Joseph Kasee Katundya v Republic [2014] KEHC 2818 (KLR)
Full Case Text
No. 373/14
REPUBLIC OF KENYA
IN THE HIGH COURT OF KENYA AT MACHAKOS
CRIMINAL APPEAL NO. 233 OF 2011
JOSEPH KASEE KATUNDYA ……………….....…………….APPELLANT
VERSUS
REPUBLIC …………………..………………………………..RESPONDENT
(Being an appeal from the original convicting and sentence in Kitui Principal Magistrate’s Court Criminal Case No. 897 of 2010 by Hon. B.M. Kimemia , SRM on 23/11/2011)
JUDGMENT
The appellant was charged with the offence of being in possession of Narcotic Drugs contrary to Section 3(1) (2) (a) of the Narcotic and Psychotropic Substances Control Act No. 4 of 1994. The particulars of the offence being that on the 29th November, 2010 at about 6. 00pm at Mutune sub-location, in Kyangwithya East Location of Eastern Province,he was found in possession of Narcotic Drugs namely; cannabis sativa to wit one stone (500 grammes) which was not in any form of medicinal preparation, street value Kshs. 1000/=.
He was tried, convicted and sentenced to serve five (5) years imprisonment. Being aggrieved by the conviction and sentence thereof, he now appeals on grounds that he was framed up since at the time he was alleged to have committed the offence he was serving sentence at the G.K. Prison and there was a grudge between him and the prosecution witnesses 1 and 2.
The facts of the case are that on the 29th November, 2010 PW1, Timothy Mwangangi, Assistant Chief, Mutune Location in conjunction with PW2, Jenni Nguu, Chief, Mutuni went out on a raid. They encountered the appellant whom they arrested for being in possession of some dry plant material. They took him to the police station. He was re-arrested and charged.
In his defence the appellant denied having committed the offence. He stated that the charge was trumped up.

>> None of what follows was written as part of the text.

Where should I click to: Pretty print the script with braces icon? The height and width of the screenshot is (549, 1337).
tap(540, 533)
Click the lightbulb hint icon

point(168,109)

He claimed that PW1 and PW2 were jealous of him because he was a nominated councillor.
The learned trial magistrate analyzed evidence adduced and disregarded the defence put up because in her opinion, it was a mere denial which failed to challenge the evidence on record.
This being the first appeal, I am duty bound to re-consider evidence adduced afresh and subject it to re-evaluation bearing in mind the fact that I neither saw nor heard witnesses who testified. (See Okeno versus Republic [1972] E.A. 32).

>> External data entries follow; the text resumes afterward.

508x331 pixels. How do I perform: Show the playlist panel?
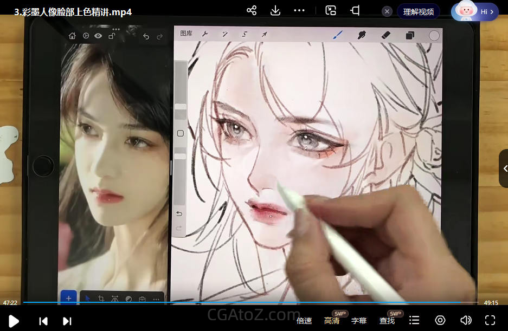click(x=414, y=321)
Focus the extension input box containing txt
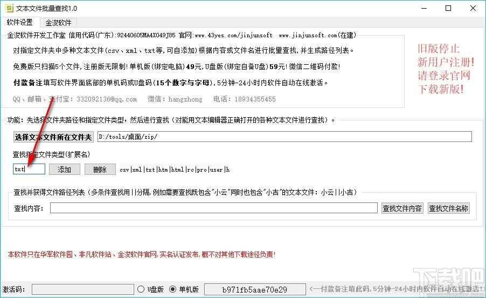The height and width of the screenshot is (298, 486). pos(29,169)
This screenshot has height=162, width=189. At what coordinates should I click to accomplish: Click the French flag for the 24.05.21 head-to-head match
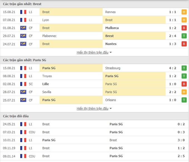coord(23,124)
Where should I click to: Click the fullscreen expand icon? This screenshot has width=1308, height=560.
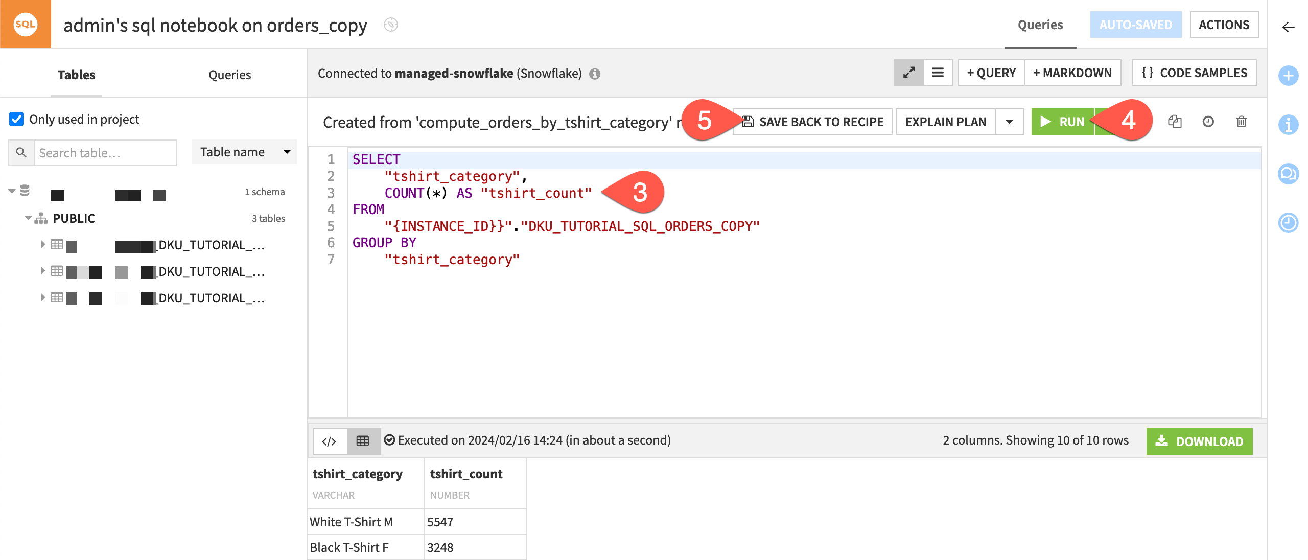tap(909, 74)
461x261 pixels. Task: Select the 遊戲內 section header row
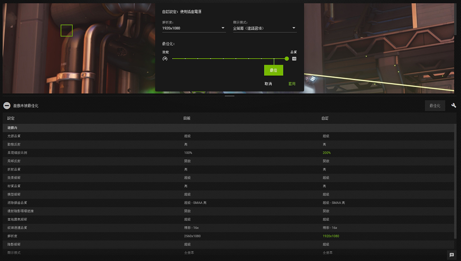pos(12,127)
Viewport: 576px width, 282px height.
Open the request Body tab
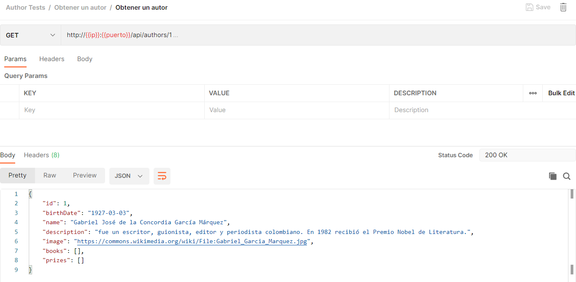point(84,59)
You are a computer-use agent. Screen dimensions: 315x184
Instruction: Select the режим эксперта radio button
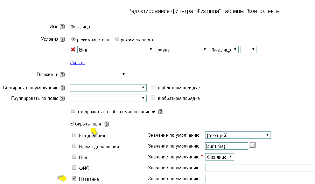pos(117,39)
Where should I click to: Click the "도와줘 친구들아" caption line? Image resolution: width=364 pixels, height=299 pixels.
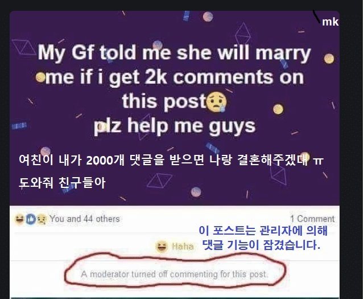pos(62,182)
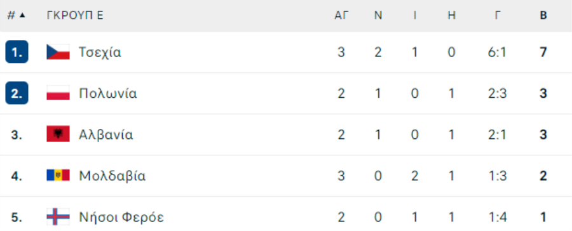Click the Moldova flag icon
Screen dimensions: 572x231
(58, 176)
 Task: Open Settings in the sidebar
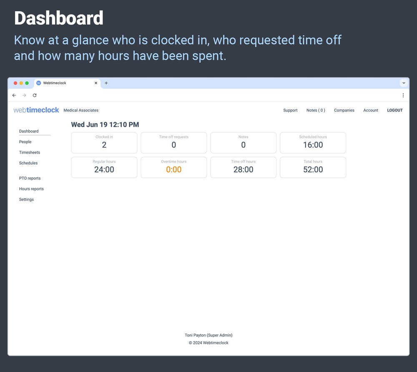pyautogui.click(x=26, y=200)
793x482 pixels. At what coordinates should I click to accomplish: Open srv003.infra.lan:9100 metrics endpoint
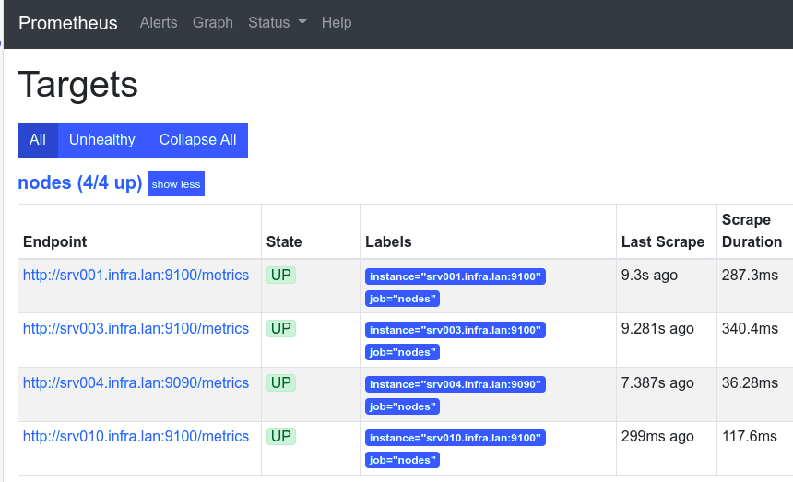tap(136, 329)
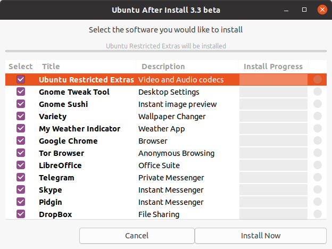Click status circle for Pidgin row
This screenshot has width=332, height=249.
[318, 202]
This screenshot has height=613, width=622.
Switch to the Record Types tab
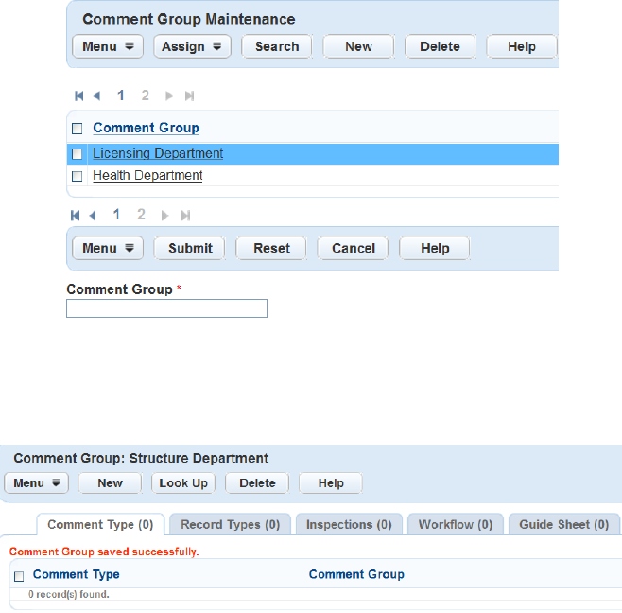(x=230, y=524)
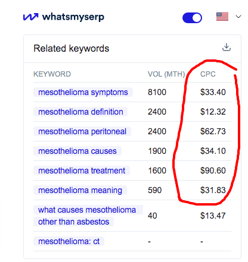Viewport: 248px width, 262px height.
Task: Open the mesothelioma definition keyword
Action: pos(80,112)
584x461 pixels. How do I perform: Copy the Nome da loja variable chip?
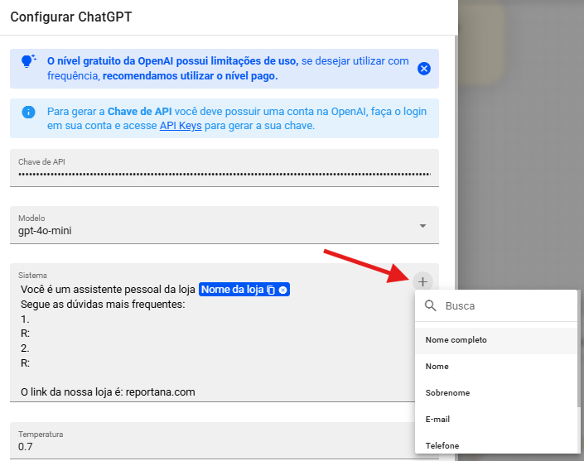coord(271,290)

It has been stated that the appellant was found in possession of one stone (500 grammes) of narcotic drugsnamely ‘cannabis’ that was not in any form of medicinal preparation.
PW1 was known to the appellant having arrested him previously. He stated that he asked him if he had the ‘stuff’ and he offered him Kshs. 200/=. When he declined to accept the money he removed a stone of the substance from his jacket pocket. PW2 on the other hand was silent on the issue of money. She said the appellant looked suspicious and he removed the plant material.
PW3, No. 89114, P.C. Ebenyo Mule stated that he escorted the plant material to the Government Chemist and later received the report. He produced the report in evidence.
Prior to production of the report which was made by G.N. Anyona a Government Analyst, the officer did not lay any basis thereof. No application seeking leave of the court to have it produced was made by the prosecuting officer. It is not indicated under which provision of the law the Analyst’s report was produced.
The appellant having been unrepresented, the court was duty bound to inform him of his rights under the law. The appellant should have been accorded an opportunity of cross-examining the expert if it was necessary. The procedure adopted by the trial court was irregular and prejudicial to the appellant.
Particulars of the offence indicate that he had one stone (500 grammes) of the plant material. According to the report produced, what was submitted to the Government Chemist was one hundred thirty (130) grammes of plant material. The discrepancy is not explained. The police officer, PW3 did not render any explanation as to how there was a disparity. This discrepancy was sufficient to put a doubt to the prosecution’s case as to what the appellant was in possession of.
In the premises, the appeal succeeds. I do quash the conviction, set aside the sentence imposed and order that the appellant shall be released forthwith unless otherwise lawfully held.
It is so ordered.
DATED, SIGNEDand DELIVERED at MACHAKOS this9THday of SEPTEMBER, 2014.